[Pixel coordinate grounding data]
┄┄┄┄┄┄

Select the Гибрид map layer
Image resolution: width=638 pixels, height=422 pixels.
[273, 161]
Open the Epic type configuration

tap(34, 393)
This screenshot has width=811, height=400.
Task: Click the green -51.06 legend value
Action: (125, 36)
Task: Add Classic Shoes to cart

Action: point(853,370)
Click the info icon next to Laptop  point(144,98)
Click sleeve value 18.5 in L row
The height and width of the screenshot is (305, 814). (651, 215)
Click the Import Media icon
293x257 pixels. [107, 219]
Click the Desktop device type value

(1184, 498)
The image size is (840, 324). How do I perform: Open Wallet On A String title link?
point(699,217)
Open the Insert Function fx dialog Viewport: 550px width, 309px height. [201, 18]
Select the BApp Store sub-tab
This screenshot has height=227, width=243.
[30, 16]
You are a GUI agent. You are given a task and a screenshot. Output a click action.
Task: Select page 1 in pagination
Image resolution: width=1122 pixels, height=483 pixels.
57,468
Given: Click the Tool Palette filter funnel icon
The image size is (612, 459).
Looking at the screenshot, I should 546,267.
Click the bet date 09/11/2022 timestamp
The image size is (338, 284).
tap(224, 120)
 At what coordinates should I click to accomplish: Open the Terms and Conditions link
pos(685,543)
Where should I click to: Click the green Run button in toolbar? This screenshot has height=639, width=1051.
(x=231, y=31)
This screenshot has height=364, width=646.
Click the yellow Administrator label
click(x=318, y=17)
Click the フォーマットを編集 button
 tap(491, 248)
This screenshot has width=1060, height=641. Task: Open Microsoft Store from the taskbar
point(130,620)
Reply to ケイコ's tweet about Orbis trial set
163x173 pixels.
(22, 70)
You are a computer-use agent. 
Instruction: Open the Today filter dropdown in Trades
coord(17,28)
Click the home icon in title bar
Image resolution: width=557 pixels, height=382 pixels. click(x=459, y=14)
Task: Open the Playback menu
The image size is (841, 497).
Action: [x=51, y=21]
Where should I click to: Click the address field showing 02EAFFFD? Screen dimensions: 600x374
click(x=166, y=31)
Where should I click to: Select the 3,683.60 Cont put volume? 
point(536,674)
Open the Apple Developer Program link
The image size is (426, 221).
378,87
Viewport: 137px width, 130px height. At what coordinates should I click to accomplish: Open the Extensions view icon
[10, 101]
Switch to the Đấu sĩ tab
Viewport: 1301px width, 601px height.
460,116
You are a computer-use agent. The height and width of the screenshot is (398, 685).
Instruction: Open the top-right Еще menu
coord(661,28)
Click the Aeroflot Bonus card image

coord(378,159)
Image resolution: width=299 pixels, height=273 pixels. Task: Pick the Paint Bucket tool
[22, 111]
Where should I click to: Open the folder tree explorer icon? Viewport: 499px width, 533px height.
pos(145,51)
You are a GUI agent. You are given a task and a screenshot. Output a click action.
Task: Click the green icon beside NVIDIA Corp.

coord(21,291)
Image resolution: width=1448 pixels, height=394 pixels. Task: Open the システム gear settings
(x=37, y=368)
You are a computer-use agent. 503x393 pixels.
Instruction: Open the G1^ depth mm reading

┄┄┄┄┄┄

- _REQUIRED WORK_: From the line that contains "Task: Click the green icon" down to the last line above, print each line exactly as it appears.

- _EXERCISE RESPONSE_:
Task: Click the green icon beside NVIDIA Corp.

coord(21,291)
Image resolution: width=1448 pixels, height=394 pixels. Task: Open the システム gear settings
(x=37, y=368)
You are a computer-use agent. 503x393 pixels.
Instruction: Open the G1^ depth mm reading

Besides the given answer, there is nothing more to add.